#### RECORDS PROVIDED

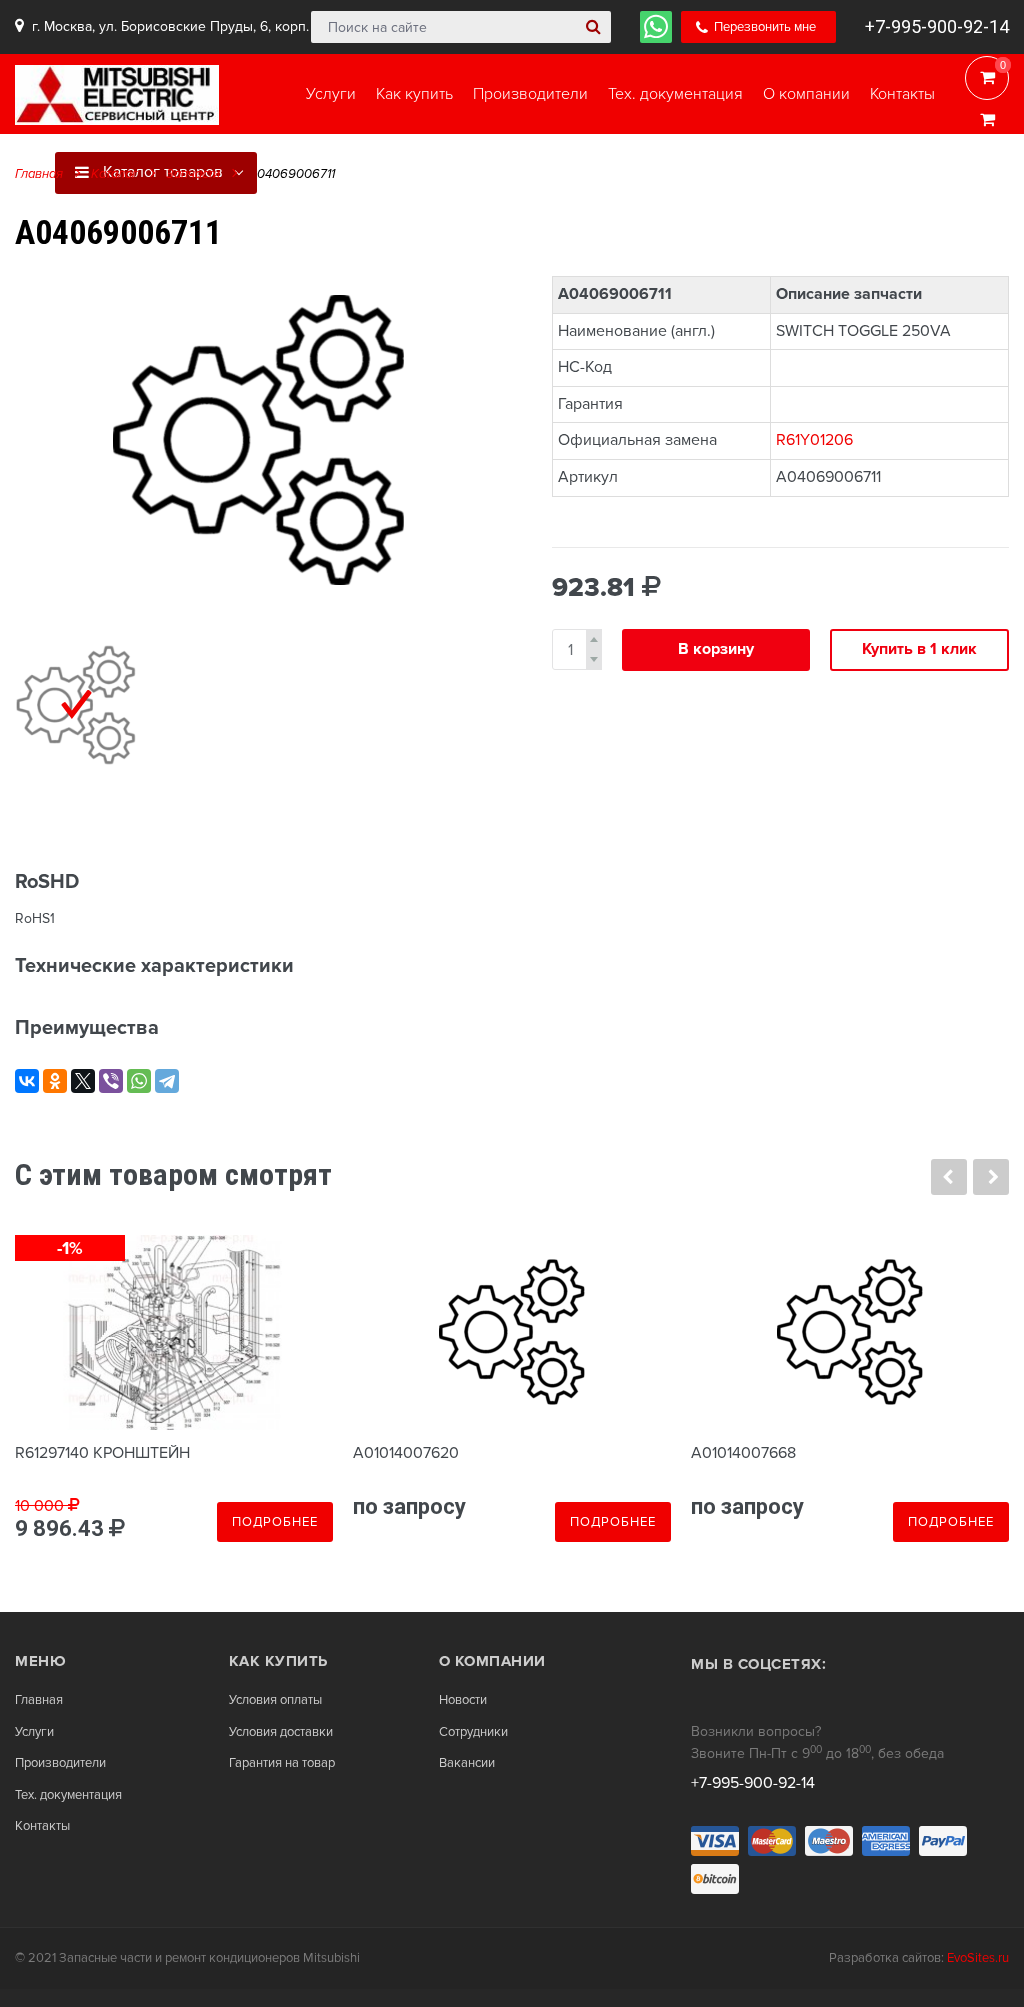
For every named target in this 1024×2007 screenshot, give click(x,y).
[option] (258, 440)
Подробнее (275, 1522)
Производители (60, 1763)
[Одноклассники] (55, 1081)
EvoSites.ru (978, 1958)
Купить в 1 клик (919, 649)
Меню (40, 1661)
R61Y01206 (814, 440)
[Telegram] (167, 1081)
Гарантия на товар (282, 1763)
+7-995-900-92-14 (937, 26)
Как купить (278, 1661)
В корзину (716, 649)
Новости (463, 1700)
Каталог (114, 174)
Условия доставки (281, 1732)
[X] (83, 1081)
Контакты (42, 1826)
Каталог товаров (161, 172)
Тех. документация (68, 1795)
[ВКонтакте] (27, 1081)
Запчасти (193, 174)
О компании (492, 1661)
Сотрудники (473, 1732)
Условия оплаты (275, 1700)
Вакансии (467, 1763)
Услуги (34, 1732)
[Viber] (111, 1081)
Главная (39, 174)
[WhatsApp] (139, 1081)
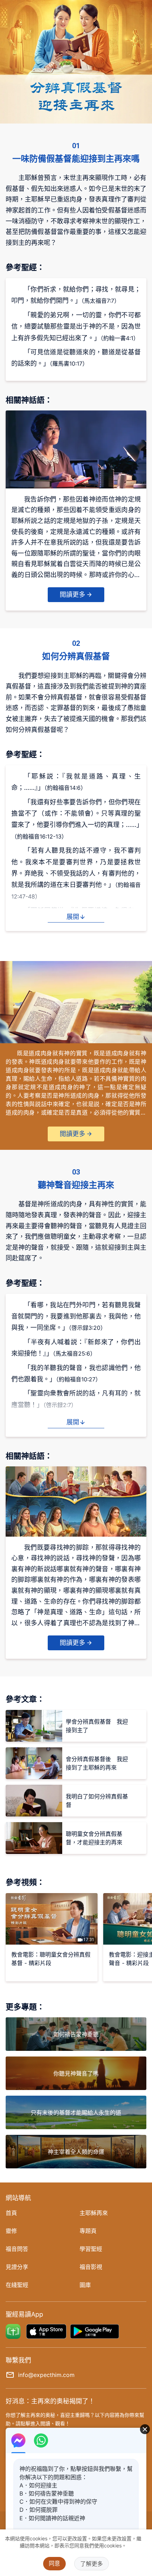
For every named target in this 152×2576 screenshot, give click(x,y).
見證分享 (17, 2266)
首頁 (11, 2212)
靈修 (11, 2230)
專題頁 (88, 2230)
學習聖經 (91, 2248)
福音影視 (91, 2266)
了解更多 (91, 2563)
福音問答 (17, 2248)
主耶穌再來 (94, 2212)
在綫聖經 (17, 2284)
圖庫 (85, 2284)
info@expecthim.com (46, 2374)
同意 (54, 2563)
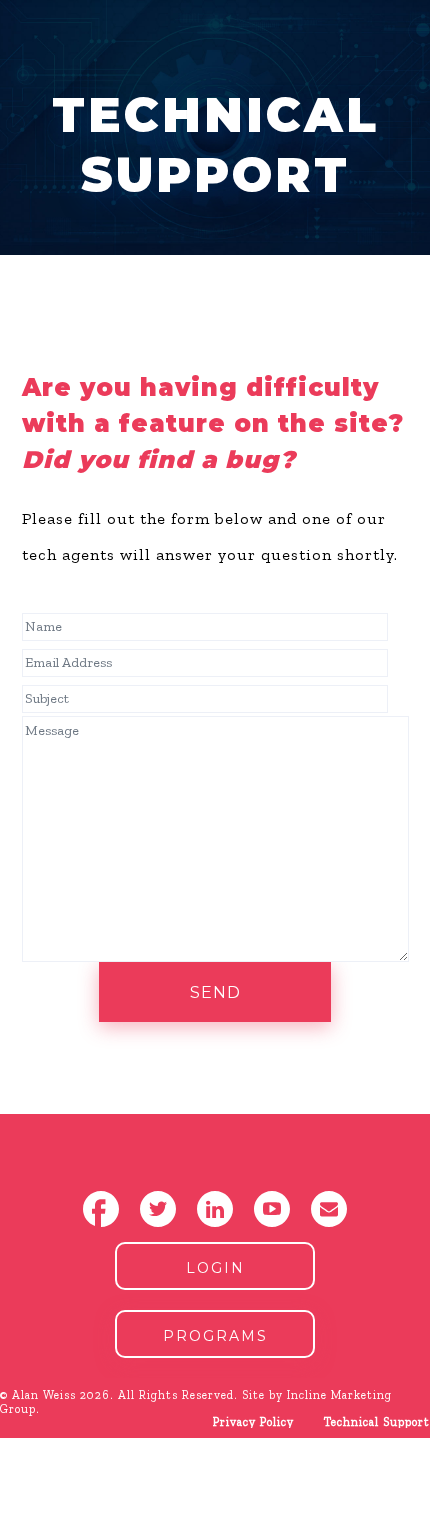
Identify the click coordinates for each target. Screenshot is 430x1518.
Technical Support (377, 1422)
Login (215, 1268)
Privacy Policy (253, 1422)
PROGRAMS (215, 1336)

########

» THE PROBLEM
Would you please filter the lines above and copy every one that includes "this"?

» TASK RESULT
For every named target in this 1024×2007 screenshot, give click(x,y).
For every named target in this 152×2576 screenshot, give click(x,y).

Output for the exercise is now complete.